Undergraduate Research: Jesse Clements

25 Aug, 2022

Undergraduate Research: Jesse Clements

We're so pleased to provide undergraduate research opportunities! This past semester, Jesse Clements was mentored by Tory Jeffay and worked on Tory's dissertation, The Forensic Imaginary. Read about her experience below!

Throughout the Spring and Summer of 2022, I worked as a research fellow under Tory Jeffay, for her Film and Media dissertation “The Forensic Imaginary: Visual Media and Evidentiary Culture.” For this project we were investigating the historical legacies of photography and film within courtrooms and police work, and tracing how they came to be recognised. Beginning with early 20th century courtroom battles around handwriting analysis and will forgeries and continuing through the emergence of moving picture images and police surveillance techniques, this project relied heavily on the historical archive of both law and media objects. For its final chapter, Tory’s dissertation examined the role that personal injury cases played in introducing films as courtroom evidence.

My research tasks included using newspaper accounts and secondary source literature to identify relevant legal cases and obtain and read through the original trial transcripts. I also used archival newspaper databases to gather contemporary accounts of the cases and create summaries. Another aspect of my research was devoted to going through the FBI database of the Rodney King trial and untangling the different ways that film, computer simulations, and other visual evidence were introduced and treated within that context.

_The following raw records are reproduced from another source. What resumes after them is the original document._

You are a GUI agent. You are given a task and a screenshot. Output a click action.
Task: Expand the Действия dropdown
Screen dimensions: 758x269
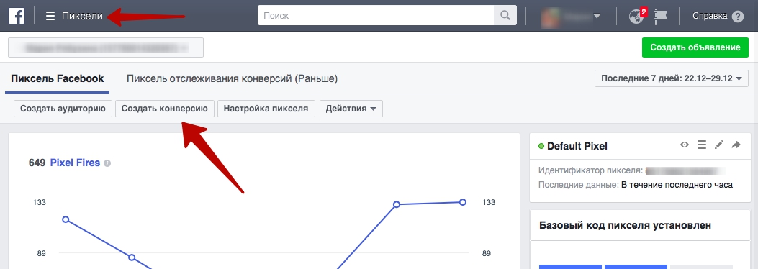[x=351, y=109]
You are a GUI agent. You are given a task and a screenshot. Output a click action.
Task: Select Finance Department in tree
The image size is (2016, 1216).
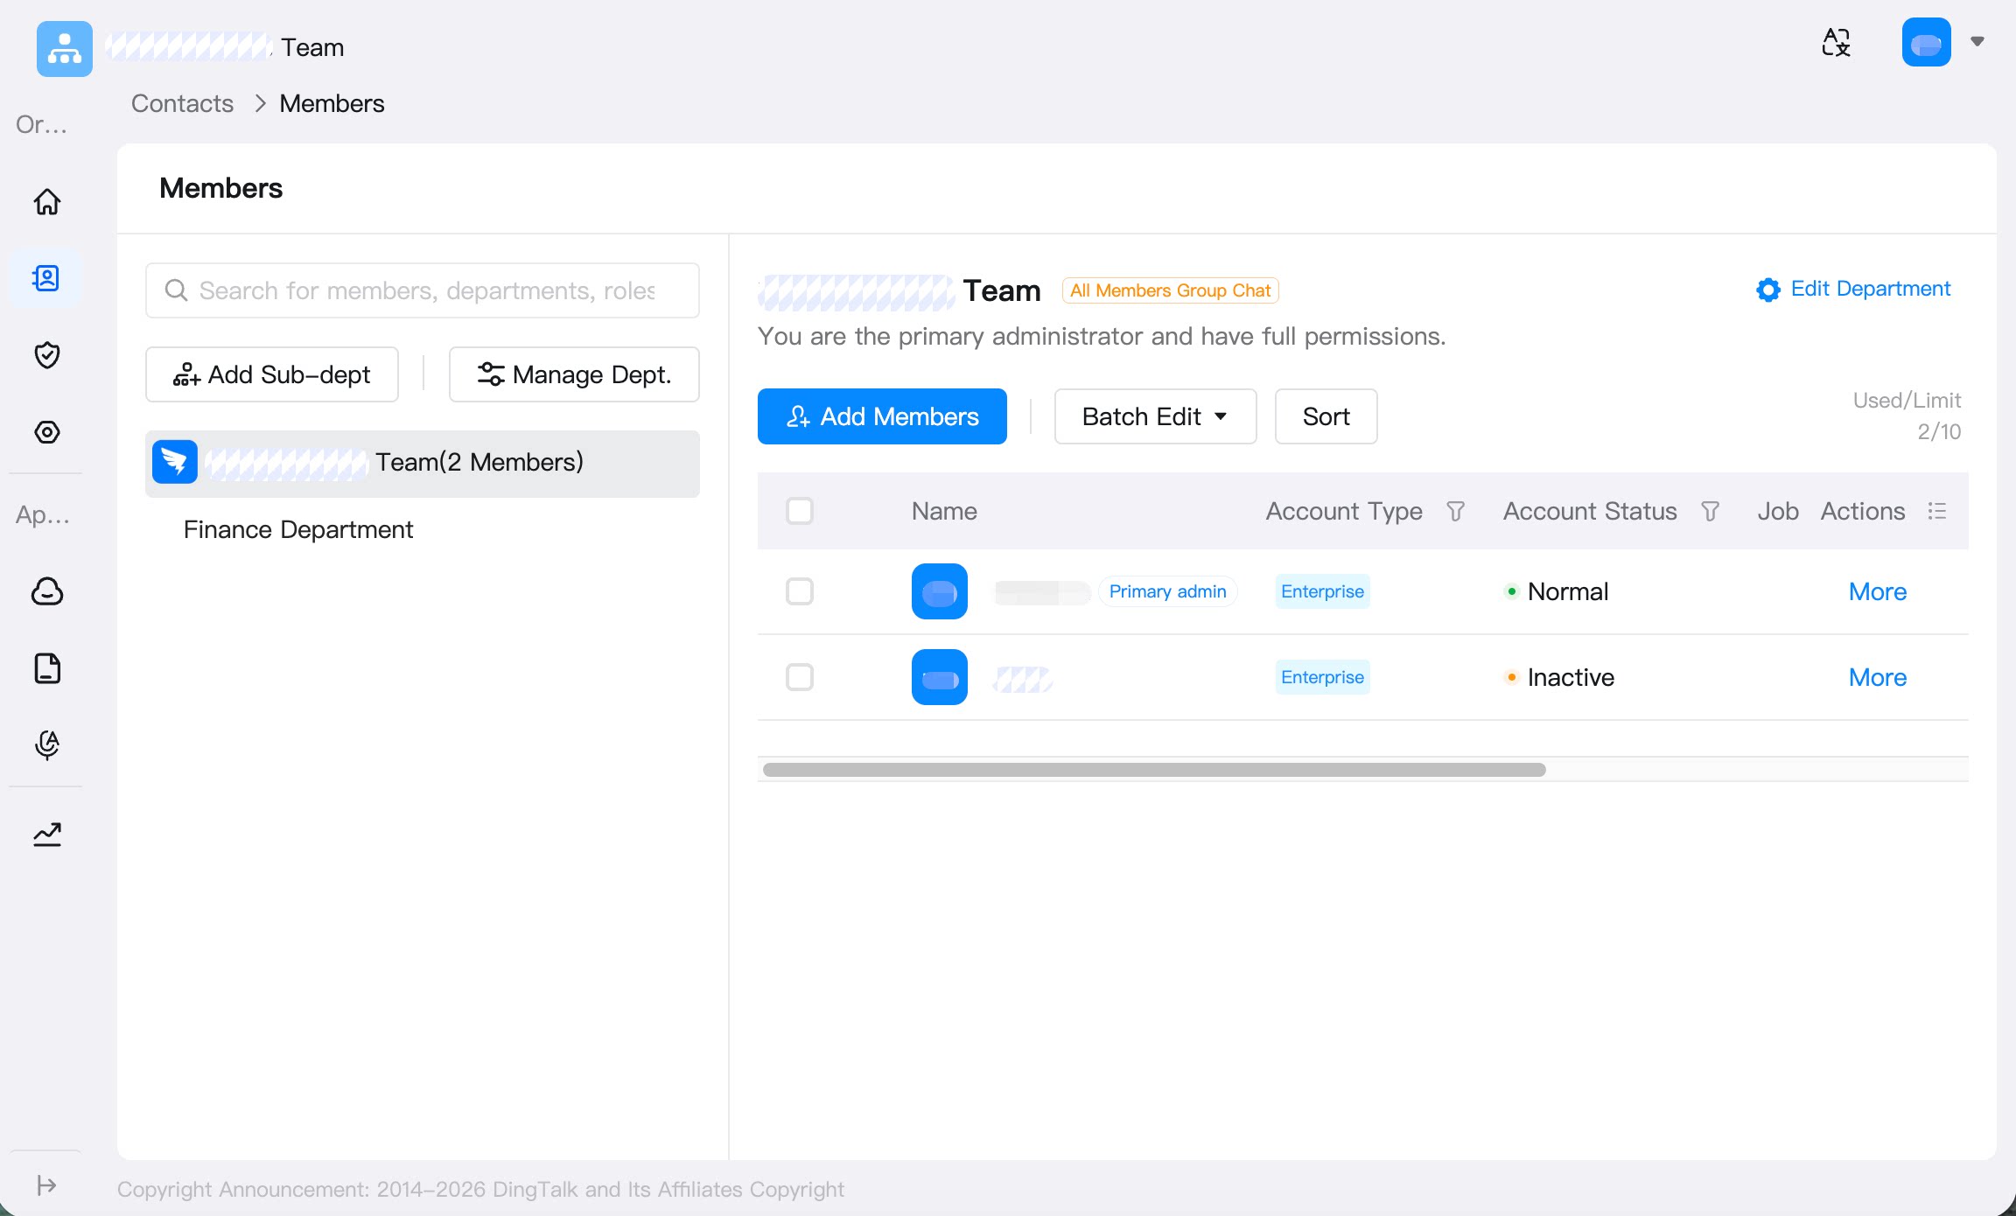298,529
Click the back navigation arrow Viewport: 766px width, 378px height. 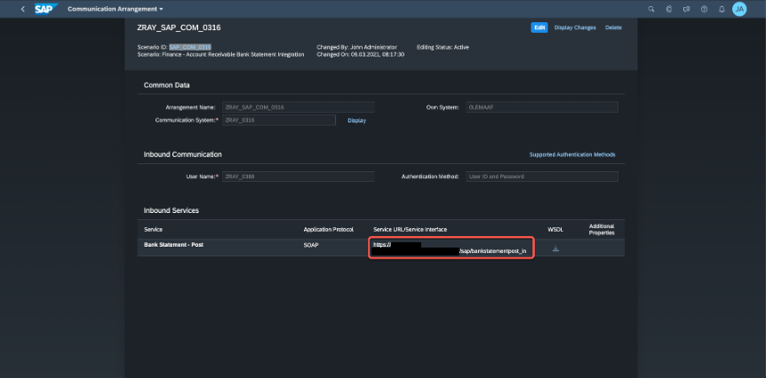22,9
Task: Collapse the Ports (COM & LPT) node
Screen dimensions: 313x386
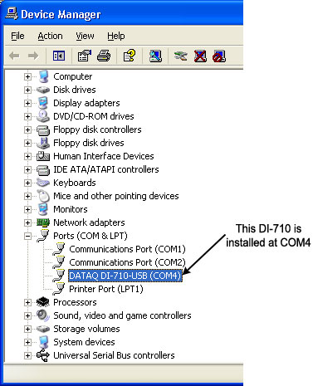Action: [x=27, y=236]
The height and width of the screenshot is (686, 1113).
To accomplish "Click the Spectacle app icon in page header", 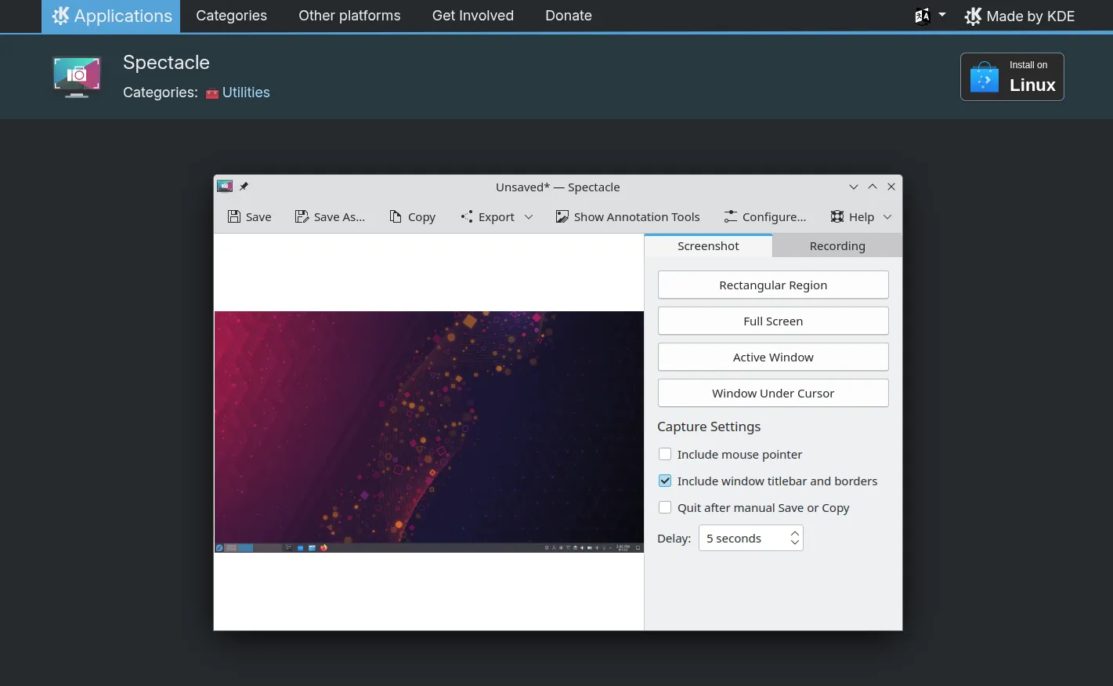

Continuing this work with Tory after beginning it originally in 2020 through the SURF SMART Fellowship, was a deeply rewarding experience. I was able to see my own archival research skills grow as well as watch a dissertation evolve over the course of two years. Diving into the archive never stopped feeling like a treasure hunt of discovery, to track down particular resources and be surprised by many, many unexpectedly interesting and bizarre things along the way. I’m deeply grateful for the research opportunity as well as the funny, supportive and insightful mentorship from Tory. As I wrote my own Rhetoric honours thesis this year, I was often aware of how much my own work had benefited from this experience, in helping me approach and structure my own original research project.